Rues

Histoire des rues par Dominique Valentin

Généralités

On recourt au terme de « toponymie » pour désigner les noms de lieux d’une région (ou en étudier la linguistique), à celui d’ « odonymie » (de « hodos » en grec signifiant « route ») pour les noms de rues.

Donner un nom à une rue relève d’une fonction pratique, à plus d’un titre. Il permet ainsi de :
  • se situer, se repérer, s’orienter dans l’espace,
  • d’avoir une adresse où nous joindre.
L’adresse est un élément important de notre quotidien : réception de courrier, justification de domicile, constitution de dossiers administratifs…

De nombreux critères comme celui de la longueur, de la largeur, ...entrent en ligne de compte dans leur appellation : rue, avenue, boulevard, etc…

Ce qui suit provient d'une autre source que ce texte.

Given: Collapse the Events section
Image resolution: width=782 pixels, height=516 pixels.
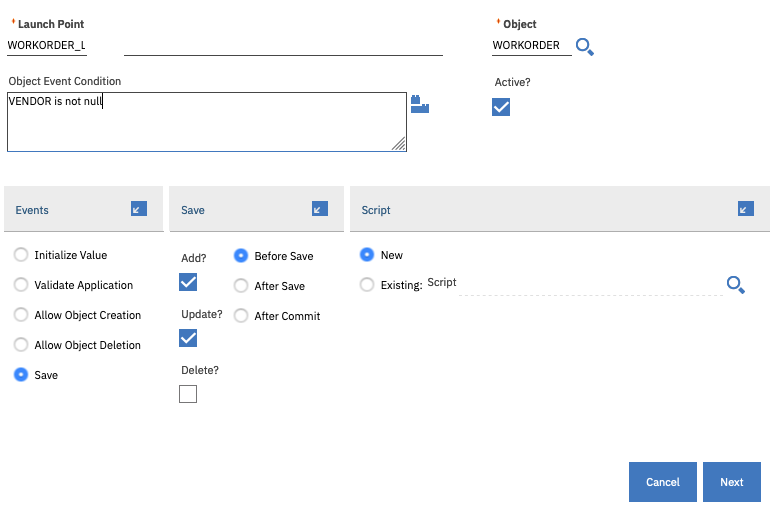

Les noms de rues en France datent du Moyen Age.
Les rues des villes médiévales se regroupaient autour du château ou de l’église. Elles étaient étroites, obscures, encombrées.
Les toits s’avançaient sur les chaussées. Les animaux de basse-cour, de boucherie les encombraient tout comme les charrois, les cavaliers…
Les immondices s’accumulaient, les rats s’en donnaient à cœur joie. Les rues étaient propices aux deux fléaux majeurs de la vie de la ville d’alors : les incendies et les épidémies.
Elles étaient déjà dangereuses, on pouvait être estropié pour avoir heurté une roue de carrosse ou de chariot, ou avoir été frappé par le sabot d’un cheval...
Les boutiques étaient dans la rue, la marchandise sur des tréteaux devant les portes de magasins qui n’étaient que dépôts dans lesquels le client ne pénétrait pas. Le soir, la marchandise étaient rentrée.
Chaque rue se spécialisait : la rue des drapiers, des forgerons, des bouchers…

Les rues ont muté progressivement au fil des siècles, accompagnant l’évolution de la population, le style de vie, le progrès, les régimes politiques.
Elles ont été alignées, élargies, assainies, nettoyées, éclairées, sécurisées, dénommées, numérotées…

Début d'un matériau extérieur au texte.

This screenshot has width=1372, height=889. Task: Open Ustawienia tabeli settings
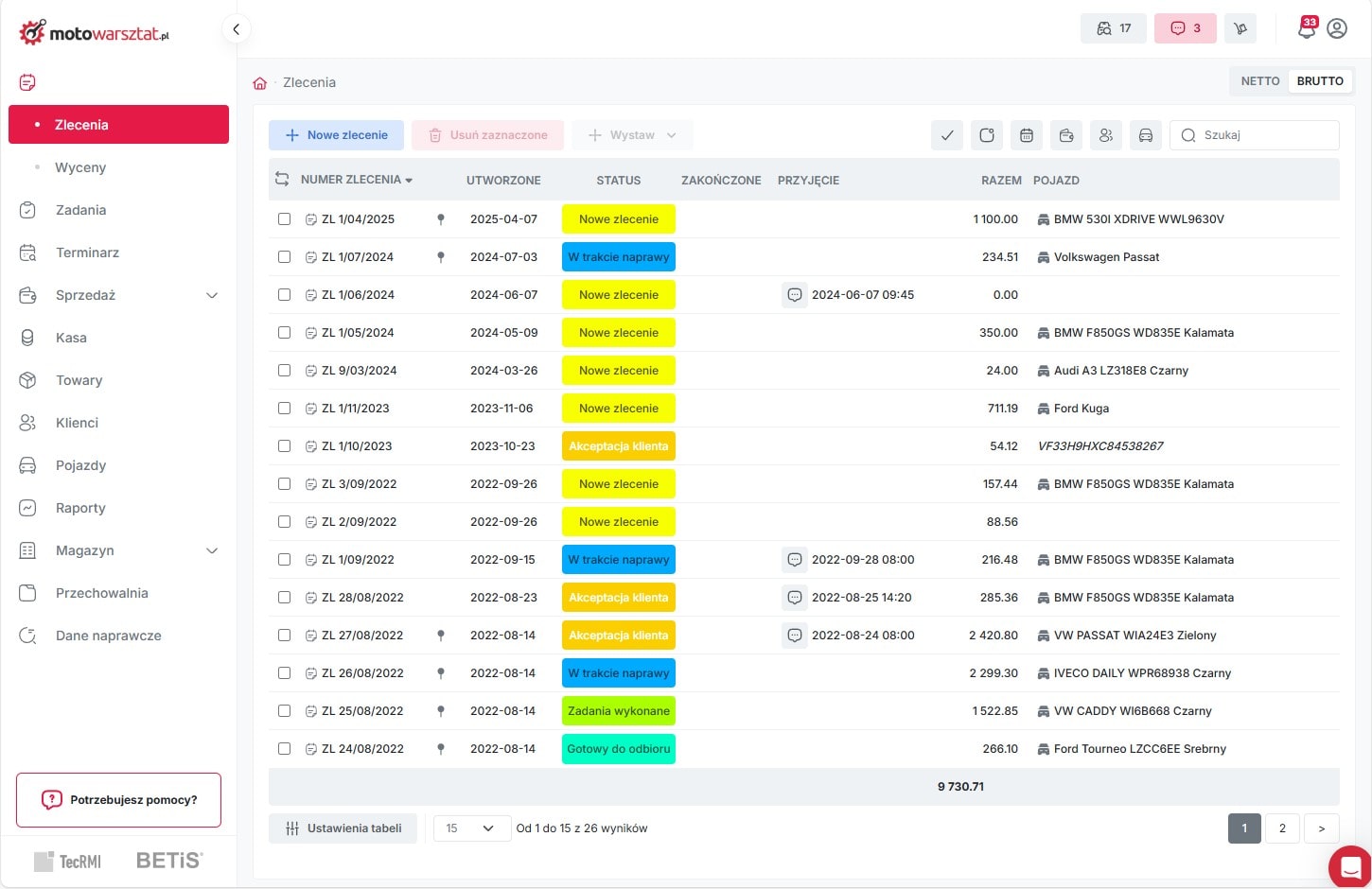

Paris, vers 1900, compte encore plus de quatre-vingt mille chevaux en activité, pour tirer les diligences, les fiacres et les camions, sans parler des chevaux de promenade des jardins et de la cavalerie militaire encore très présente.
Mais l’apparition, puis le développement successif, du tramway, puis de la traction à vapeur, enfin de l’automobile et du camion transforment radicalement l’usage de la rue.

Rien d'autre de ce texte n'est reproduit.